Su was not impressed with the situation. She demanded that I take more aggressive steps to improve my eyesight so that I can enjoy life more with her together. We consulted more people and friends, and the main stream advice all point to cataract surgeries. The intervening Christmas and New Year holidays were disincentives for operations, until about ten days ago when I suddenly decided to call up this ophthalmologist friend for an appointment, after the eye glass shop owner said disparagingly about my fast deteriorating cataract conditions. The rest is history: He worked on my left eye yesterday and removed the bandages this morning. We were discussing the possibility of working on the right eye next week, but then decided to be on the more cautious side and waiting a bit longer.

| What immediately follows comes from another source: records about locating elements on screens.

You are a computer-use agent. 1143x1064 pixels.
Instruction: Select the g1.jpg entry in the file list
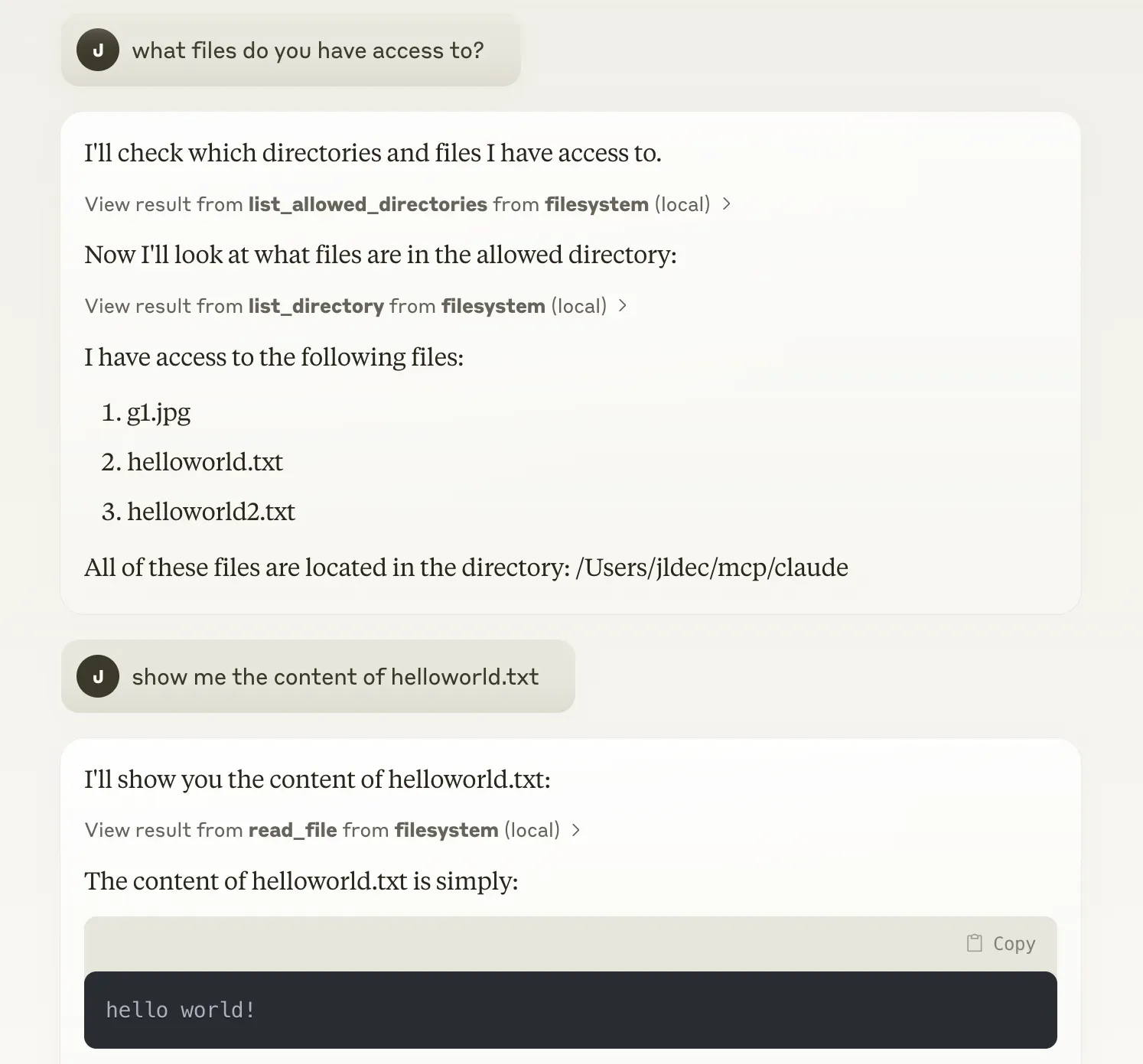point(158,412)
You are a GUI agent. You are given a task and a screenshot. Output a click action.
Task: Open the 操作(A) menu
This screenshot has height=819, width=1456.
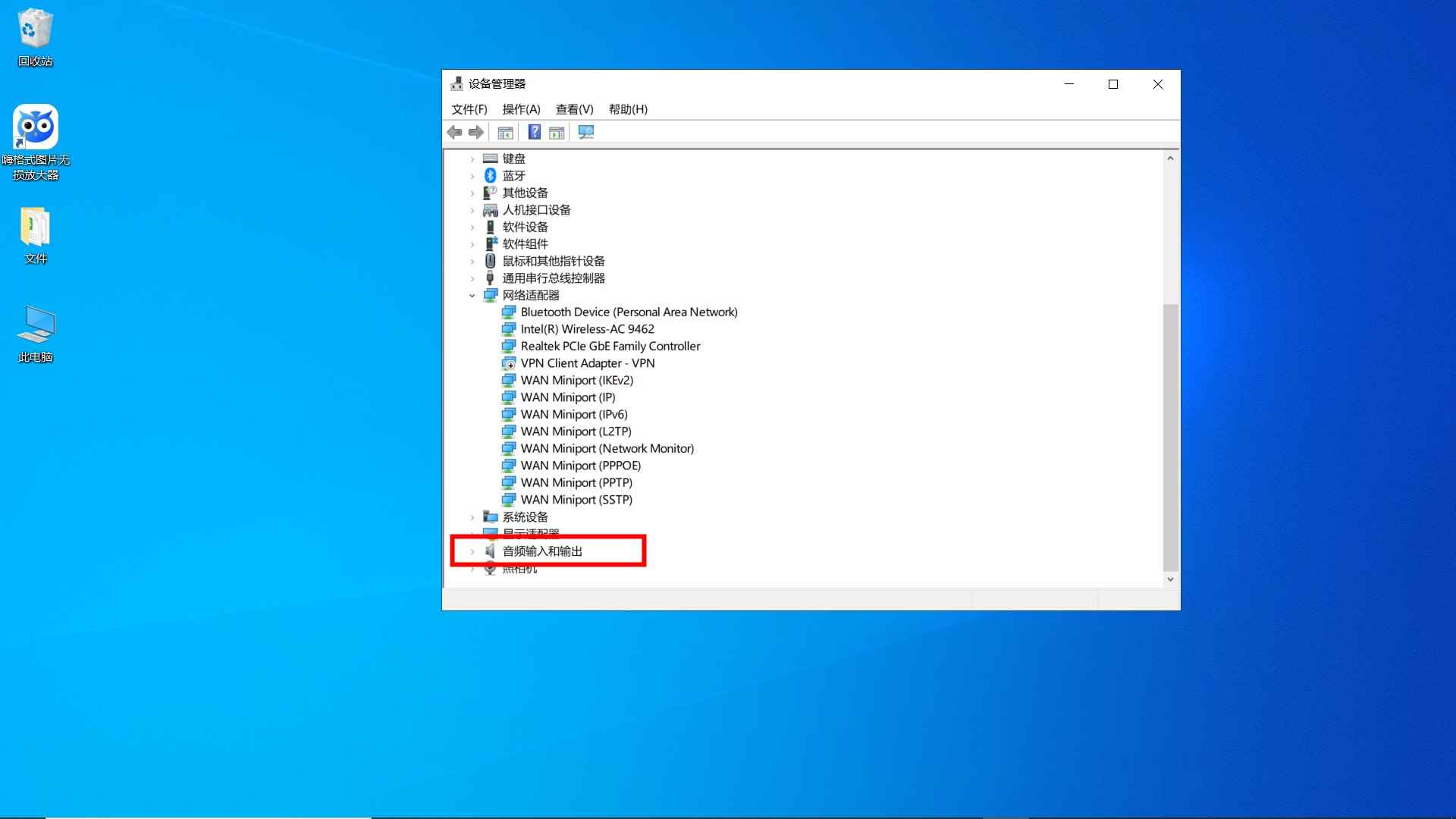point(521,109)

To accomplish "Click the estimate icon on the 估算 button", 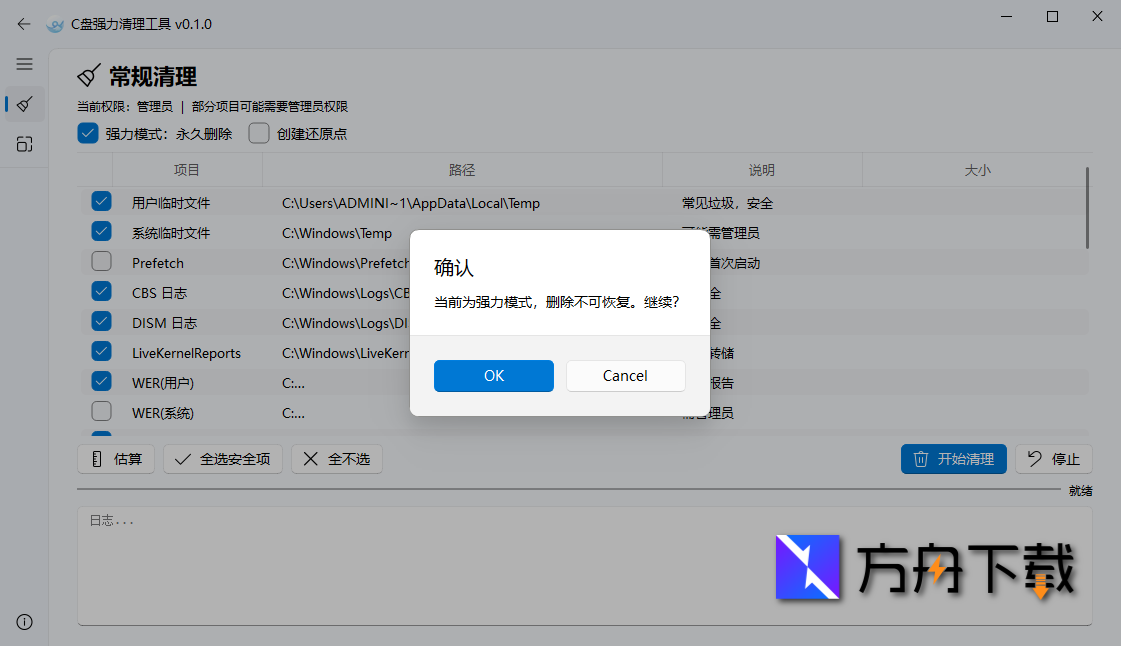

Su has often said that I am not exactly a demanding person in the sense that I would take whatever life presents. On the other hand, I think it is a virtue to take life as it is. But we are not discussing this today. In the past few weeks, she would jokingly ask me whether I could see some signs or Chinese characters 30 meters ahead. Yesterday, for example, she asked me while waiting at the clinic what I made out on the TV and the certificates on the wall. Well, as soon as the nurse removed the bandages from my left eye this morning, I suddenly found that the world had become so much colourful. I could see some words and characters in smaller prints; and I could make out more shades of colour and contours. It was unbelievable. If the changes are so significant and considerable after one eye, what can I expect after I have had the second?
How long have I been accepting this less than perfect condition? Why have I allowed this to happen? Was it a virtue or some defect in character? I would think about this tonight in my sleep and I thank God for all that is happening. I hope to talk to you again soon.